Distinguido Señor y Presidente: Cuando las armas hablan, no hay diálogo. Mientras sigan aullando y maldiciendo, jamás habrá lugar para el milagro. Si ellas alzan la voz, lo que se escucha es el eco de un odio sanguinario, el aliento ominoso de una sombra que se te clava viva en el costado, la sentencia brutal que te condena, el vuelo sin retorno de un disparo, los acordes fanáticos y oscuros de un abril energúmeno y quebrado, y el silbido reptante de unas lenguas nacidas para el fuego y el espanto. Cuando las armas hablan tan a gritos, se rompen las palabras en pedazos.
No hemos sufrido sólo en nuestra carne. Carne abierta y herida por el rayo. No fue sólo el insulto o la pistola. También fue la calumnia y el escándalo. Fue también la insolencia del verdugo, su fúnebre promesa, sus preámbulos, el olor a carbón de la amenaza, mil discursos enfermos de desmayo, mil matices de opaca indiferencia, una especie de “tú te lo has buscado”, un cobarde “nosotros no hemos sido”, el temor a llamarle asesinato, la comprensión absurda del delito, el asco a compartir un luto amargo, el ansia de una paz que paguen otros, lo fácil que es mirar para otro lado, y miedo, mucho miedo a que la muerte piense que no militas en su bando.
Lo hemos perdido todo en este cáliz. Ya no nos quedan súplicas ni tragos. Hemos dormido en muchos cementerios. Nos matan, y silencian nuestro llanto. Nos matan como flores o corderos en un nuevo perfume de holocausto. Nos mandan al horror y a la ceniza valientes y sinceros, pero atados. Nos dejan a merced de un viento sordo, y aún hemos de intentar apaciguarlo. Un pueblo que renuncia a la justicia es un pueblo a sus iras condenado. Un pueblo, para serlo, necesita amarse en cada quién y en cada cuándo. Si hay en toda bandera un sufrimiento, también nuestro dolor era sagrado. ¿Qué esperan de nosotros esos hombres que tanto, sin derecho, nos quitaron? Para que el agua vuelva a su reguero, alguien tendrá que devolvernos algo.

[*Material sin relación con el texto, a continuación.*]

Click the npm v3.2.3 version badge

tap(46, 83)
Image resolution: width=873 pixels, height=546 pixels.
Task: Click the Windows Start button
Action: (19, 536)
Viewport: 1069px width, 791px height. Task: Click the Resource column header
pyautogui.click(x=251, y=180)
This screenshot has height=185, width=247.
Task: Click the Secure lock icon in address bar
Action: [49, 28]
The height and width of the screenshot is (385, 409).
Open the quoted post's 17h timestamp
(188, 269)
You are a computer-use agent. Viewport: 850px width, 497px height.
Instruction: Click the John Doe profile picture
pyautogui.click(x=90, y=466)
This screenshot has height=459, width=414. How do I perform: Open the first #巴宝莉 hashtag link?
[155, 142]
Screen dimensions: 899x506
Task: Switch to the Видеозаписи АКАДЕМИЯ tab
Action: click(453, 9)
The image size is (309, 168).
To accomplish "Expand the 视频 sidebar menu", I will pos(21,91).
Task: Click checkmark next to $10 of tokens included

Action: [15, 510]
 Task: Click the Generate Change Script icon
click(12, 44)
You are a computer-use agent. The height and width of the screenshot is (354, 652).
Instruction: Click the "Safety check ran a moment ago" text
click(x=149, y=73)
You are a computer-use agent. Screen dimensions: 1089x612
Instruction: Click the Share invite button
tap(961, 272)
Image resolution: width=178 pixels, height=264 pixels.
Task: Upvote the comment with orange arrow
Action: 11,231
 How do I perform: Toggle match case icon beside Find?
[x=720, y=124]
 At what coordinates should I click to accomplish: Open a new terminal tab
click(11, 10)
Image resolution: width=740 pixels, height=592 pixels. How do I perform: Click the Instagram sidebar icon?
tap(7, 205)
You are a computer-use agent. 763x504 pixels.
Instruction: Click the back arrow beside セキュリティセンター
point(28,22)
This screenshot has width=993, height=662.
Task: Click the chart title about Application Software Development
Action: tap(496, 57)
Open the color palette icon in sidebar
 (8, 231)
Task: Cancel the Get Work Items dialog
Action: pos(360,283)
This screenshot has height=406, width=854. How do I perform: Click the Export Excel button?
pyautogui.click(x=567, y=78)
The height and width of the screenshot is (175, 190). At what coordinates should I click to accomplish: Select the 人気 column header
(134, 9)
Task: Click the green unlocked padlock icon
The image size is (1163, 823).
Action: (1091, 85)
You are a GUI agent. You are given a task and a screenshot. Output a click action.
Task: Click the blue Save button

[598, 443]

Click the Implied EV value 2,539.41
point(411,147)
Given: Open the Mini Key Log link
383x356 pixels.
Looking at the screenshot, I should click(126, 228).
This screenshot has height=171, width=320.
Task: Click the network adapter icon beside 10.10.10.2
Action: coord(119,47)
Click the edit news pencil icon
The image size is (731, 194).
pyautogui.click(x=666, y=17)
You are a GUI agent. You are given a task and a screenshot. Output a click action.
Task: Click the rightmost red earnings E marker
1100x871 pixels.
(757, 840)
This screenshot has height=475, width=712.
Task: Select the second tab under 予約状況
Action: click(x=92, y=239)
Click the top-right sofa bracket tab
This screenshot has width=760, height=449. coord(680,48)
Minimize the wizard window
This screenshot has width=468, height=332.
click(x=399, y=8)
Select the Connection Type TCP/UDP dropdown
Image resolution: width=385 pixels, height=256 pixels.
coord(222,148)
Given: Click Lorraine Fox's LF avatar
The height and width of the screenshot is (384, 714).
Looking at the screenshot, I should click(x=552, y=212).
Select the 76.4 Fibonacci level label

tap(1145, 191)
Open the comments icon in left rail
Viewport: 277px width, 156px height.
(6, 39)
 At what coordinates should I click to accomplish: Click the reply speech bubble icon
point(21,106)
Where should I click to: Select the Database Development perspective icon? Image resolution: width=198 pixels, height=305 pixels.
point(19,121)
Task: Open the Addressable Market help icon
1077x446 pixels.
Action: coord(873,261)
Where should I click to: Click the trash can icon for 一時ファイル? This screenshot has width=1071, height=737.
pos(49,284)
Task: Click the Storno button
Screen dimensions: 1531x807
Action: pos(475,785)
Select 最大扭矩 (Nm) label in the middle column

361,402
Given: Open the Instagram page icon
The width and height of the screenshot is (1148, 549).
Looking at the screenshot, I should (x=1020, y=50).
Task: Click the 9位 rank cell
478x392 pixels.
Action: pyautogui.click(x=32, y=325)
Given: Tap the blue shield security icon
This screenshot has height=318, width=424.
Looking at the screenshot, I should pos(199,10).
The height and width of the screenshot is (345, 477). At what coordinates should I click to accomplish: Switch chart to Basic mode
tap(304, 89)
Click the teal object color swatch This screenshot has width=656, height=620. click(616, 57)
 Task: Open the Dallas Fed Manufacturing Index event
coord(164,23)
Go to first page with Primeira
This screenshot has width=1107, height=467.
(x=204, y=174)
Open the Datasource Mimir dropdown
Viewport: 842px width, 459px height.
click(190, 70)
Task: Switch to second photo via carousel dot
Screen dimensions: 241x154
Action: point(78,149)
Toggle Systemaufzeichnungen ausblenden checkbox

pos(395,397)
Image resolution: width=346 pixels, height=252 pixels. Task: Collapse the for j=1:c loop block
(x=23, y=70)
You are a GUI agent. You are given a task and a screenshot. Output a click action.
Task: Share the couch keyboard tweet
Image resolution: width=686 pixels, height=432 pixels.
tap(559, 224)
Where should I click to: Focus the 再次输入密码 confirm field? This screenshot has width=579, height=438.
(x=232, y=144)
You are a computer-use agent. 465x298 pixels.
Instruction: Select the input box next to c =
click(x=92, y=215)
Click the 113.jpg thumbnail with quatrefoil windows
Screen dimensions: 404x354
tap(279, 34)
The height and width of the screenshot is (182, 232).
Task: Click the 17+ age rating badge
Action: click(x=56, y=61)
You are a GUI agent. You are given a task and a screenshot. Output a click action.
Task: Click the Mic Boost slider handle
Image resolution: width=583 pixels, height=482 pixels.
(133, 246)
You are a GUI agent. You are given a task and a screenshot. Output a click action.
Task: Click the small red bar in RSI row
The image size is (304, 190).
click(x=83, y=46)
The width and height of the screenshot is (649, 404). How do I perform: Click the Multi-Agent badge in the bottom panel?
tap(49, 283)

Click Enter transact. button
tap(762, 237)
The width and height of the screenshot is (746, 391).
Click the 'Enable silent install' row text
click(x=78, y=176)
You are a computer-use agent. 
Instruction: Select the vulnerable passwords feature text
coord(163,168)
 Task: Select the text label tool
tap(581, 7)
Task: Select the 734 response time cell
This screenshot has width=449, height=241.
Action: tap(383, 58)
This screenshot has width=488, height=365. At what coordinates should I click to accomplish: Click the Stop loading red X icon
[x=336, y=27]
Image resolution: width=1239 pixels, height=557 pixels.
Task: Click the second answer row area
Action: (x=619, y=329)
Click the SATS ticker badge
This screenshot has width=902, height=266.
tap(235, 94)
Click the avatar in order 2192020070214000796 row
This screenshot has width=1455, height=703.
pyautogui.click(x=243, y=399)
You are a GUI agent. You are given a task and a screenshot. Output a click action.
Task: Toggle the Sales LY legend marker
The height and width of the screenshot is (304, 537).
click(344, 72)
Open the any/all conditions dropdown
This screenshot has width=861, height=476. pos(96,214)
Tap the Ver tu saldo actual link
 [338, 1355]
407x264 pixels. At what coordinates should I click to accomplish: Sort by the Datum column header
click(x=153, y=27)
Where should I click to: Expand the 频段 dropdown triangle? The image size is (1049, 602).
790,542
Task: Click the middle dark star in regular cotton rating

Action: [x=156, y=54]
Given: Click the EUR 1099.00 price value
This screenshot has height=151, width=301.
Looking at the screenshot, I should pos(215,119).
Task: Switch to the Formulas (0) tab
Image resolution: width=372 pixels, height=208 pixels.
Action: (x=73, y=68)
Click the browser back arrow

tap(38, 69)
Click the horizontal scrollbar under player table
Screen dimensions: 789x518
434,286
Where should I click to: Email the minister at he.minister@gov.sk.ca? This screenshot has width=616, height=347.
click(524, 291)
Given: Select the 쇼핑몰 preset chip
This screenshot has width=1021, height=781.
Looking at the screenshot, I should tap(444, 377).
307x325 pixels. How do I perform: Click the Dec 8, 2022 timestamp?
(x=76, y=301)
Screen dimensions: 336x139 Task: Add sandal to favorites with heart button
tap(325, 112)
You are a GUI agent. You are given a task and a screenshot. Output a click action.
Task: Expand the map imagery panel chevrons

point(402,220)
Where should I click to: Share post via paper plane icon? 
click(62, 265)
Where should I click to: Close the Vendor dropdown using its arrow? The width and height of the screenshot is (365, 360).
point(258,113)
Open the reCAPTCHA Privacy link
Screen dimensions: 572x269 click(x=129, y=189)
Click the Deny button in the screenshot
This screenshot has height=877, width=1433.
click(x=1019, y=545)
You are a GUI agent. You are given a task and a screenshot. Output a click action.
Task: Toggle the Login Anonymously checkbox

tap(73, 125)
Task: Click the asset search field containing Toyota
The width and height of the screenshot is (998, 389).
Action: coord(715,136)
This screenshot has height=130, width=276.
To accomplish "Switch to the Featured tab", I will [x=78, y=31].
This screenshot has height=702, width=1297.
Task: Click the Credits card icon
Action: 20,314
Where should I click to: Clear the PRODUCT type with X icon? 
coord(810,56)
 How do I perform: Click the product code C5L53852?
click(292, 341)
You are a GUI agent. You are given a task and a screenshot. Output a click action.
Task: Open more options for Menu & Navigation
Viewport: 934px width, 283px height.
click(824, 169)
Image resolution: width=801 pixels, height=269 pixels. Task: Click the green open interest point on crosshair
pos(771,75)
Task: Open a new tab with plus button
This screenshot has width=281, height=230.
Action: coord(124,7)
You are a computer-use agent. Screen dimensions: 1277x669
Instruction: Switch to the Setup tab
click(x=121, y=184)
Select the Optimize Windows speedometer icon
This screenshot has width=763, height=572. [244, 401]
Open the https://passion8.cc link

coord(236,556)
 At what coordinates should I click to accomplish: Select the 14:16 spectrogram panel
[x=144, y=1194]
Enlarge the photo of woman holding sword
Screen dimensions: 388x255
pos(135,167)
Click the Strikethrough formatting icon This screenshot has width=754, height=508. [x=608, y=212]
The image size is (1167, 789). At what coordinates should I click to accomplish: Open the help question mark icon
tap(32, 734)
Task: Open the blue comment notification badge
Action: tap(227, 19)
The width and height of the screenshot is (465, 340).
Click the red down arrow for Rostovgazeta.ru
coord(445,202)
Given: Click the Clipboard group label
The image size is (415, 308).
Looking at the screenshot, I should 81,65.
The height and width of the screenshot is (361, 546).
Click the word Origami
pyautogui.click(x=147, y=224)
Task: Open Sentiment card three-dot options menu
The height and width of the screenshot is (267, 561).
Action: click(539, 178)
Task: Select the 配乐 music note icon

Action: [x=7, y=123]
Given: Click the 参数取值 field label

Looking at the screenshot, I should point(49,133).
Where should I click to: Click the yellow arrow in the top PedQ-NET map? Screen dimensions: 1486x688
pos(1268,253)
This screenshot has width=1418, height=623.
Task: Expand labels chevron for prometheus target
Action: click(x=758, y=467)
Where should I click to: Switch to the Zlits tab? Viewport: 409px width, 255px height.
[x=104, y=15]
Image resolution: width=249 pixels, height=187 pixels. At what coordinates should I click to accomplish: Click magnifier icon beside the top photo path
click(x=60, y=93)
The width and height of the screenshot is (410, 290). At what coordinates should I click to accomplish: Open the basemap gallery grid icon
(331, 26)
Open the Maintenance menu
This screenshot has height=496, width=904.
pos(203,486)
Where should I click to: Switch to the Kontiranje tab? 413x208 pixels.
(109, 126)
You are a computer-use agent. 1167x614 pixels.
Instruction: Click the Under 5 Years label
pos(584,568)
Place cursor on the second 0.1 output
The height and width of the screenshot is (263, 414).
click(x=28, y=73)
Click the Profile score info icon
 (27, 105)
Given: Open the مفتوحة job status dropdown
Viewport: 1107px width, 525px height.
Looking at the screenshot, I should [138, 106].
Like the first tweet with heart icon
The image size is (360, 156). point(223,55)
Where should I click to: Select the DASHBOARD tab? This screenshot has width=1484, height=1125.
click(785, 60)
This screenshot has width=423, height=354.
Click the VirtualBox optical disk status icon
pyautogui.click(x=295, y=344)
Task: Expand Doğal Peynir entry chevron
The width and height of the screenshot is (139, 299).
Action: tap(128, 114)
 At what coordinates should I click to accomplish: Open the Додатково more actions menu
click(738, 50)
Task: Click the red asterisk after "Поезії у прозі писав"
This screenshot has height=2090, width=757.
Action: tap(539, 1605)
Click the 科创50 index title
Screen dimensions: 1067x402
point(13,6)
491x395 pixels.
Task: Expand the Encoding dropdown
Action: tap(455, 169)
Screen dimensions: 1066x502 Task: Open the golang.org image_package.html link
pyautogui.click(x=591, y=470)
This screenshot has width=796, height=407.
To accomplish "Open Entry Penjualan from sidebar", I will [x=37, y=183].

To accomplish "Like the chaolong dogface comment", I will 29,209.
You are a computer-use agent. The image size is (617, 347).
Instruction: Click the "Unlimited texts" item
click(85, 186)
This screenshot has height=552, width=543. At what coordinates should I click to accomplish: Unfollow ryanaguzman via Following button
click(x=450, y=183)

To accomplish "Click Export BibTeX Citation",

Su obligación no puede, Presidente, consistir en el triunfo del fracaso. No debiera, su paso por la Historia, reducirse a los términos de un pacto. Aunque no venga usted a defendernos, aunque no venga usted a consolarnos, usted sirve a los hombres que gobierna, y no a quienes se burlan de su Estado. Usted ha de buscar una salida, pero no a cualquier precio y de soslayo. Nosotros no exigimos nuevas leyes, con las que existen ya nos conformamos, pero si usted trabaja hacia el futuro, procure no jugar con el pasado.
La libertad no es más que un sueño erguido que sólo crece para ser más alto. La libertad no puede ser un monstruo que se nutra de huesos y gusanos. ¡Valiente libertad la de una tierra entregada al furor de los fanáticos! Usted dice luchar por que mañana a todos nos abrigue con su manto. El siniestro nogal que otros batieron ¿alguna vez tendrá el perfil de un árbol a cuya sombra todos encontremos el frescor y la tregua que anhelamos? Porque si ese futuro es de unos pocos, si en esa casa, somos los extraños, si ese valle lo habitan las serpientes, si a ese cielo se llega desde abajo, si no habrá ni una lágrima que brote por todo lo que habremos perdonado, si ese pan huele a musgo y a soberbia, si a esa mesa se sientan los tiranos, sospecho, Presidente, que alguien tiene que haberse, para siempre, equivocado.
Y si al fin, del fragor de esta batalla, sale usted tan glorioso como intacto, que los dioses benignos le perdonen lo esquivo y misterioso de sus pasos. Le advierto que no debe un hombre solo avanzar por caminos tan minados. No da el humo un suspiro que no queme, ni es la paz un ingrávido regalo. Consígala si puede, Presidente. Pero que no le estalle en nuestras manos.